7 aprile 1985

Giovanni (20, 1-9) Pasqua

[ antistoricismo · benedetto croce · civiltà · filosofo · futurismo · gerarchie · libertà · martiri · pace · passato · restaurazione · risurrezione · rivoluzionario · società · stato · storia · tradizione · uomo · verità ]

Nessun è soddisfatto di se stesso, nessuna cosa vive staticamente la propria condizione. Come singoli tentiamo di consumare il piccolo diaframma che divide il Bene dal Male, perché vogliamo assolutizzare la Libertà. Come gruppo, o come gruppi, siamo protesi alla conquista del potere economico e politico, perché vogliamo togliere la distinzione tra noi e la Verità, occupando tutto lo spazio storico esistente. Siamo insomma degli inguaribili antistoricisti. Pure non essendo Cristiani. Ebbene, il sostenitore dello storicismo assoluto, Benedetto Croce (dico il filosofo Benedetto Croce) cinquant'anni orsono prendeva a suo modo per il bavero due specie di antistoricisti: coloro che, in nome del futuro, voltavano le spalle al passato; e coloro che, in nome di un certo passato, volevano instaurare l'ordine nella Storia.
================
- Compito da svolgere: Secondo il brano selezionato, quali due specie di antistoricisti prendeva per il bavero Benedetto Croce? I record non hanno alcun ruolo in questo.

- Record forniti:
================
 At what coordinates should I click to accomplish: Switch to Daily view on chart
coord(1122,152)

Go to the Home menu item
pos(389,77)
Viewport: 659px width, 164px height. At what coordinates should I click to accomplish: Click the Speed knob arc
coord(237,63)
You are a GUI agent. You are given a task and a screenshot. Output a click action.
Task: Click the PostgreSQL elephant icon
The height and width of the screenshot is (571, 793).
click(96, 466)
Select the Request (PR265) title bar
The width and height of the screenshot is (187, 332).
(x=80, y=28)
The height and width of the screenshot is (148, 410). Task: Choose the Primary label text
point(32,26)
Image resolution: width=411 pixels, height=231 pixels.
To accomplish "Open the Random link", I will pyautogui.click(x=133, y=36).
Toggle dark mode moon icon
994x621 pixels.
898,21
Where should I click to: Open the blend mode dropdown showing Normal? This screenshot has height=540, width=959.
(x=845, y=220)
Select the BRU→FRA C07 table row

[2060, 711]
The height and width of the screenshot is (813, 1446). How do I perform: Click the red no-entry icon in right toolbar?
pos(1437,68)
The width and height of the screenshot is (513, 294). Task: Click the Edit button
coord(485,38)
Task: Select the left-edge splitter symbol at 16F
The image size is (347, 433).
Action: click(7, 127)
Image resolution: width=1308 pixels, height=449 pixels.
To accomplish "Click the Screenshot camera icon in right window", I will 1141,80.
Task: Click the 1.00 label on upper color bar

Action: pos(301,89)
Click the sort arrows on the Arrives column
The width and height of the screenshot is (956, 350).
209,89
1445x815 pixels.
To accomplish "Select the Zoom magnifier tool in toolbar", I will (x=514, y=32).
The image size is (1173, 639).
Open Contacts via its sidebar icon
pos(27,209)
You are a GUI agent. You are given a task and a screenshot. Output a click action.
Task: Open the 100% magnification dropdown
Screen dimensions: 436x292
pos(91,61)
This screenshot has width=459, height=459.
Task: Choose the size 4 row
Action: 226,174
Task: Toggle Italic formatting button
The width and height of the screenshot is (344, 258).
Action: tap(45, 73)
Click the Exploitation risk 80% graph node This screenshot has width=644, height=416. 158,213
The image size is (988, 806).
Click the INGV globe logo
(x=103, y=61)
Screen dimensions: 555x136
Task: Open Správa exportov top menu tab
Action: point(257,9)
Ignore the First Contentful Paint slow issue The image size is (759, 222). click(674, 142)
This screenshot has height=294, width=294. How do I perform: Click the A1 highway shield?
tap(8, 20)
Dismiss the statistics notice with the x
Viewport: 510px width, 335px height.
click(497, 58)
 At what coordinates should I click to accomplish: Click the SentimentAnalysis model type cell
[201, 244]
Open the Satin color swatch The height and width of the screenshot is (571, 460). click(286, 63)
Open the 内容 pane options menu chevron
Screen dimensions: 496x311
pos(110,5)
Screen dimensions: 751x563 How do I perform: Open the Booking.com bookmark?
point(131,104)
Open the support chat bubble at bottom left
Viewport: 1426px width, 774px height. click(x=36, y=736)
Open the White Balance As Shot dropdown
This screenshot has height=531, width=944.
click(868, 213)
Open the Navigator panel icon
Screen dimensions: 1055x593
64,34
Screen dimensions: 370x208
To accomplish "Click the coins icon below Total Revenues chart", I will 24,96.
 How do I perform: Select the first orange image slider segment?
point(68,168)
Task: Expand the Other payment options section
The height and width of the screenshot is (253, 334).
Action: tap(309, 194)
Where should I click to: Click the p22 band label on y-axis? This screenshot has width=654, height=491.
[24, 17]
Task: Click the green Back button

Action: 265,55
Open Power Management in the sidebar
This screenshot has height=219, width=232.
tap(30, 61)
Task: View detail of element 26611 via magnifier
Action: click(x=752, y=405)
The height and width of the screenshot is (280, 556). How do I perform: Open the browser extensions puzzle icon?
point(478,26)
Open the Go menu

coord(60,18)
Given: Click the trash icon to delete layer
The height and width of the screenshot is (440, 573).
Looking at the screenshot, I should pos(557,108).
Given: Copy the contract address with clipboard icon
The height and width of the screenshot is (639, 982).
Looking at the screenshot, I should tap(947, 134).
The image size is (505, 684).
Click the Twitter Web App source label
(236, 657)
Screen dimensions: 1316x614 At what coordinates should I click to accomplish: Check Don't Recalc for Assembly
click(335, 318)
================
- Risposta corretta: Coloro che, in nome del futuro, voltavano le spalle al passato, e coloro che, in nome di un certo passato, volevano instaurare l'ordine nella Storia.